Baltimore's Irish and Black communities had their heroes, like any ethnic group does. Waves of immigrants have gained a sense of belonging by seeing their own folks on the sports fields of America, and young boys have copied their heroes with their own teams, in different sorts of organizations and settings.
The young boys of Baltimore had no shortage of Irish and Black heroes.
The National League Baltimore Orioles were champions in 1894-1896, featuring many Irish players who were known to bend a few rules to ensure a victory. Men such as Ned Hanlon, Wee Willie Keeler, John McGraw, Hughie Jennings and Joe Kelley utilized flying spikes, hidden baseballs and salty language in the “small-ball” era they dominated. They played at Baltimore’s Union Park.
Four of the Hall of Fame team members were buried at New Cathedral Cemetery, in West Baltimore:
"There are two kinds of people: those who are Irish, and those who wish they were."—John McGraw, player & manager, member of the 1894 Baltimore Orioles. John was a great star at third base. His father emigrated from Ireland in 1856. He played and managed in Baltimore, but became most famous for managing the New York Giants for 30 years.
John McGraw's funeral was held at St. Patrick's Cathedral in New York City, with his old teammate Ned Hanlon in attendance. One hundred and ten honorary pall bearers attended John's body. He was brought to Baltimore by train for burial.
Wilbert Robinson played for the Orioles from 1890-1899, and managed the team in 1902. He was their star catcher, and was inducted into the Hall of Fame in 1945.
Joe Kelley was born of Irish parents who left Ireland to escape the Great Hunger. He was a star outfielder for the Orioles, fleet of foot and a hard hitter. He was inducted into the Baseball Hall of Fame in 1971.
Ned Hanlon managed the Orioles, and was an innovator, inventing the “Baltimore Chop” and the “hit-and-run play”. His parents emigrated from Ireland to escape the Great Hunger. His father was a railroad laborer, and later worked with his children in cotton mills. Ned’s talent for baseball helped him escape mill work. He was a star player and very effective manager.
Another Hall of Fame player, buried elsewhere:
Hughie Jennings was born of Irish parents, and worked as a breaker boy in Pennsylvania coal mines. He became one of the greatest shortstops of all time, playing for the Baltimore Orioles from 1893-1899. He was inducted into the Hall of Fame.

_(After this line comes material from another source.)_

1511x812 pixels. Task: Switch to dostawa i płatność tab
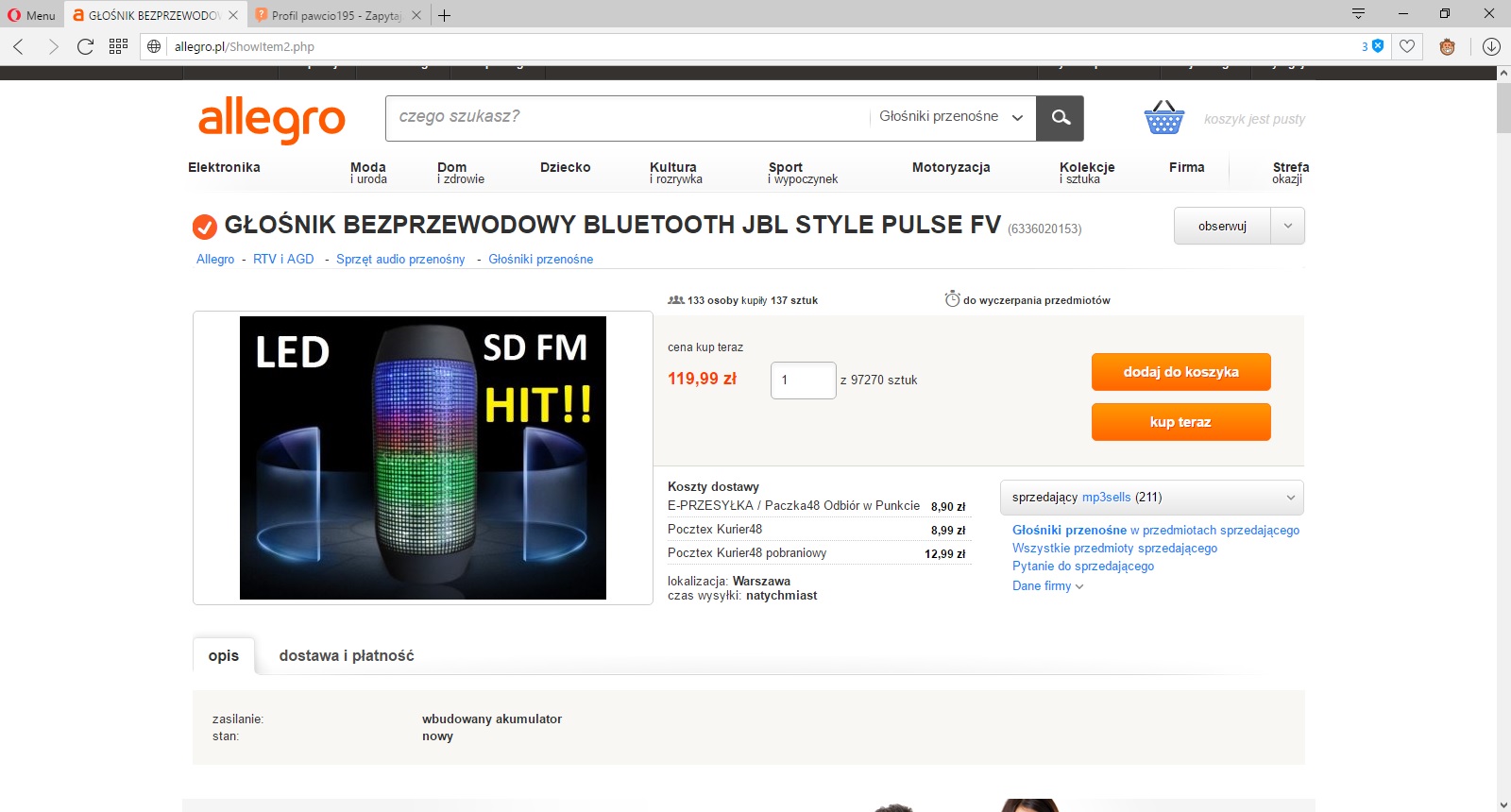click(x=347, y=655)
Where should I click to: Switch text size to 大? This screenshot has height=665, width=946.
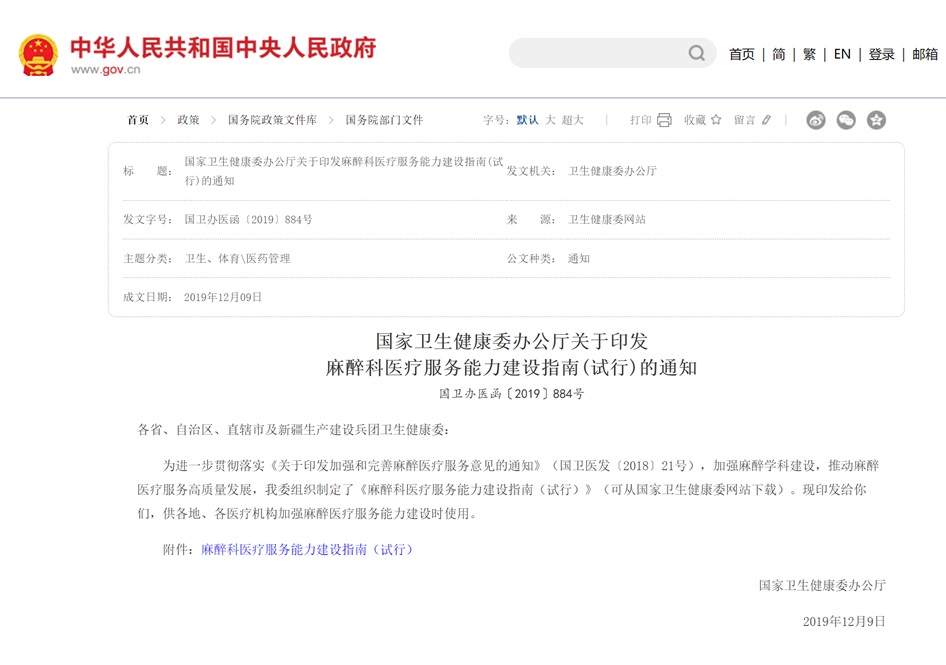click(x=550, y=119)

Baseball along Lemmon Street, 1903
The boys of Baltimore organized hundreds of teams in the early 20th century, relying on parents for management and uniforms, and sometimes transportation. Local businesses were known to sponsor teams, each with creative names based on the neighborhoods they hailed from.
Boys along the block where our Museum is located formed the Sons of Rest, a 14-16 year old team captained by pitcher William Fitzpatrick, who lived with his widowed mother Maggie. Players lived at 913, 927, 931 and 937 Lemmon Street, a few doors down from McGillen’s Pub at 917.
Teams named the Lemmon Stars, Rock Street Boys, Hollins Athletic Club, Fort McHenry Boys and Stricker Athletic Club were challenged via the newspaper, and games were held on Sunday afternoons at Hurley’s Woods, near Wilkens Ave. and Hurley Street in Southwest Baltimore.
Additional games were played at Tolchester, a resort town on the Chesapeake Bay....a steamboat ride away. Parenta and families used the baseball game as an excuse for an outing, getting out of town and enjoying bay breezes, both ways. Mom might have packed a lunch, but there may just have been a chicken dinner available on the boat, or at the resort.
These bay resorts offered Irish families a diversion from the brick and mortar of the neighborhoods of Baltimore, and bathing suits were available for rental...really. Splashing around, watching the game and enjoying other fun diversions in Tolchester was good for the body and the soul.
They were known as the "colored champions of the South", and played their home games at nearby Westport Baseball Park, which sat thousands. One of their opponents was known as "Corporal Tom Taylor's Camp Meade All-Stars", who came north for a game. The "Bacharach Giants" came down from Long Island to play the local nine as well.
They were also a traveling team, playing the Crisfield Giants at Cedar Grove Park, and the Aberfoyles, a white team in Wilmington, Delaware.
The team's reputation grew immensely, and they hosted the "American League Stars' in October, 1922. The collection of major leaguers included four World Series participants, and Baltimore-born knuckleballer Eddie Rommell, a 25-game winner for the Philadelphia Athletics.